_Working data_
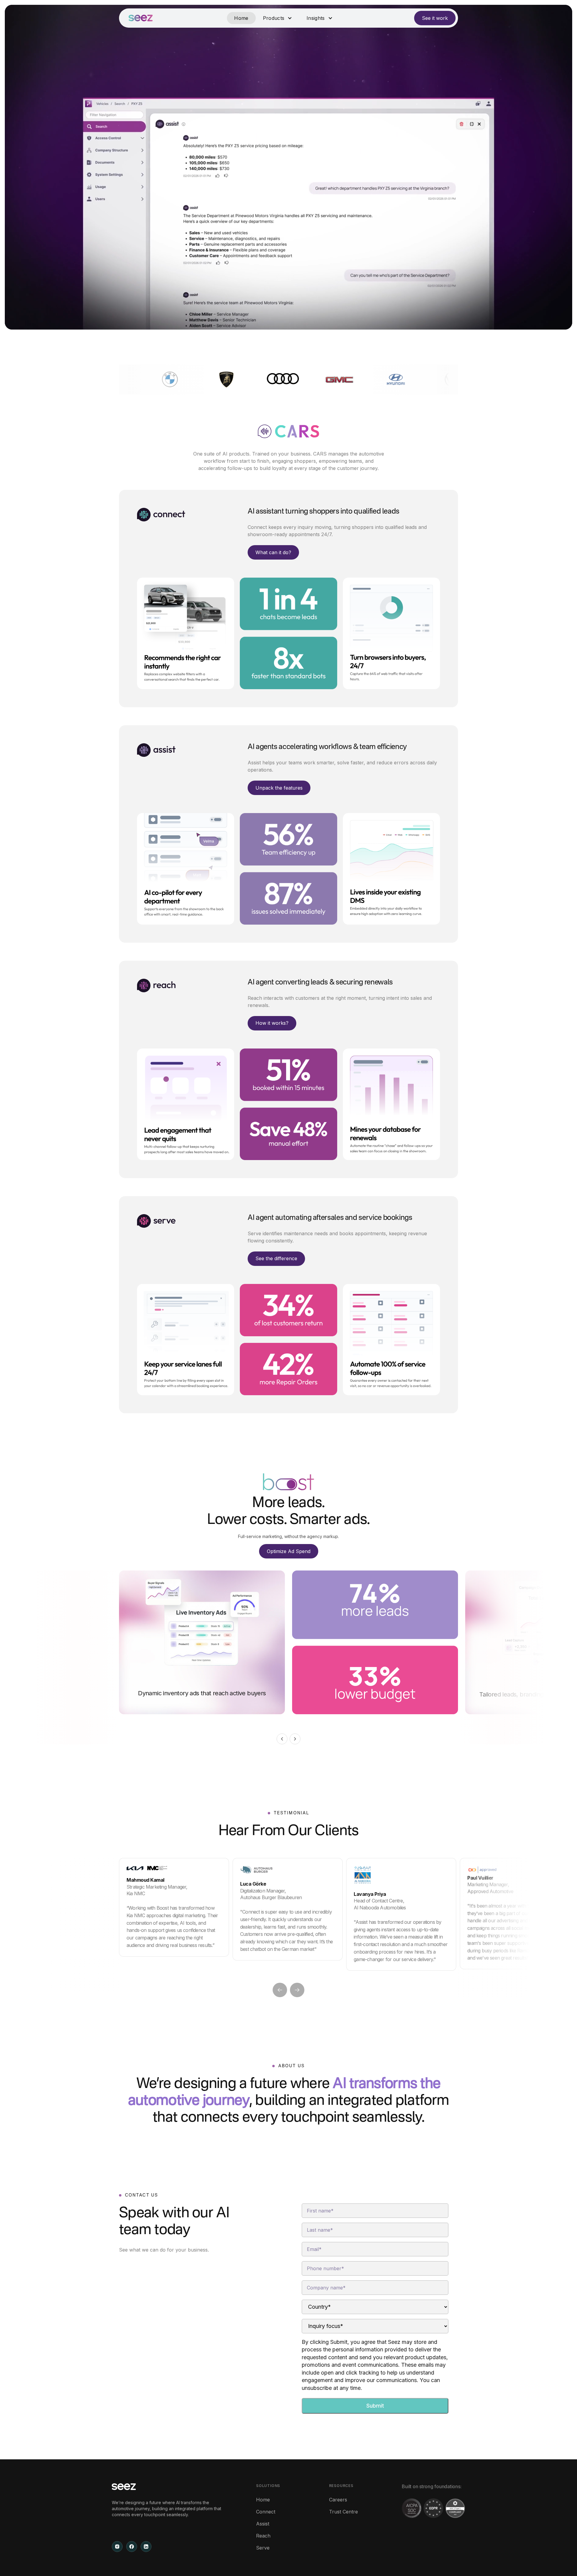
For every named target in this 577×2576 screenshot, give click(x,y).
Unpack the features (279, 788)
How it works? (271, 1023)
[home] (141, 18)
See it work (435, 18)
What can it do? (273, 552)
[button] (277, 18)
...
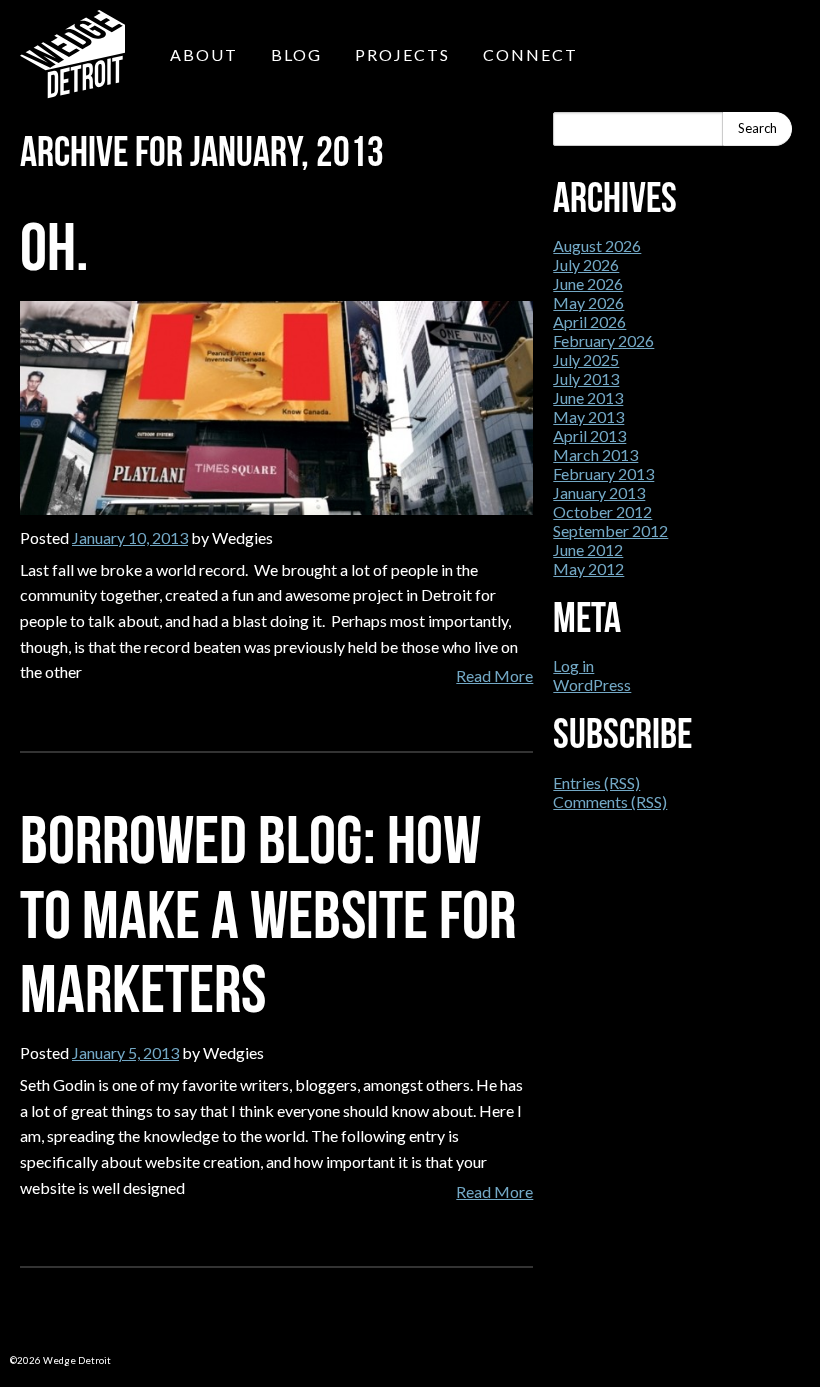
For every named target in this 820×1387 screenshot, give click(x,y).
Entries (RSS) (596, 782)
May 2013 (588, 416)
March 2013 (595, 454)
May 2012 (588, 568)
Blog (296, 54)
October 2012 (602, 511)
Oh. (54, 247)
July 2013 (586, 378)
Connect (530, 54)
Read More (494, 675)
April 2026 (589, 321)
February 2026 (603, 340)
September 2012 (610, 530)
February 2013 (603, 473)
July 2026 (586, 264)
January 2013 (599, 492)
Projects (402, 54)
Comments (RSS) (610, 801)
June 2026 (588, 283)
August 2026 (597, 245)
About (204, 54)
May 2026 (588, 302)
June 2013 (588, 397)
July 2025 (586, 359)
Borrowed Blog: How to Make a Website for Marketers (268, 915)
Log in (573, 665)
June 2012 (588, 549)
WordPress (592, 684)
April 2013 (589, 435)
--
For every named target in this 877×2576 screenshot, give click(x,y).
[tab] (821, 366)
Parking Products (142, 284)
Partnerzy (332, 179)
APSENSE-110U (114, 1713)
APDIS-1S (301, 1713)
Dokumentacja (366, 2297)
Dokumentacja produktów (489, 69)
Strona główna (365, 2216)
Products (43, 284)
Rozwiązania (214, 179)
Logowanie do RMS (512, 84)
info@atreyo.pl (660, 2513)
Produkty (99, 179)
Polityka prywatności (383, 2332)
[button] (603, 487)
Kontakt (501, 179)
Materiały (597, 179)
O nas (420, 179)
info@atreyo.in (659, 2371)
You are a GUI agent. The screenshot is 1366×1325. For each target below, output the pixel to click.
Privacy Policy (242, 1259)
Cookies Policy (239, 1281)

_Task brief_
State how many lines of the records above contain the word "screenshot", and give only that number.

_Solution_
4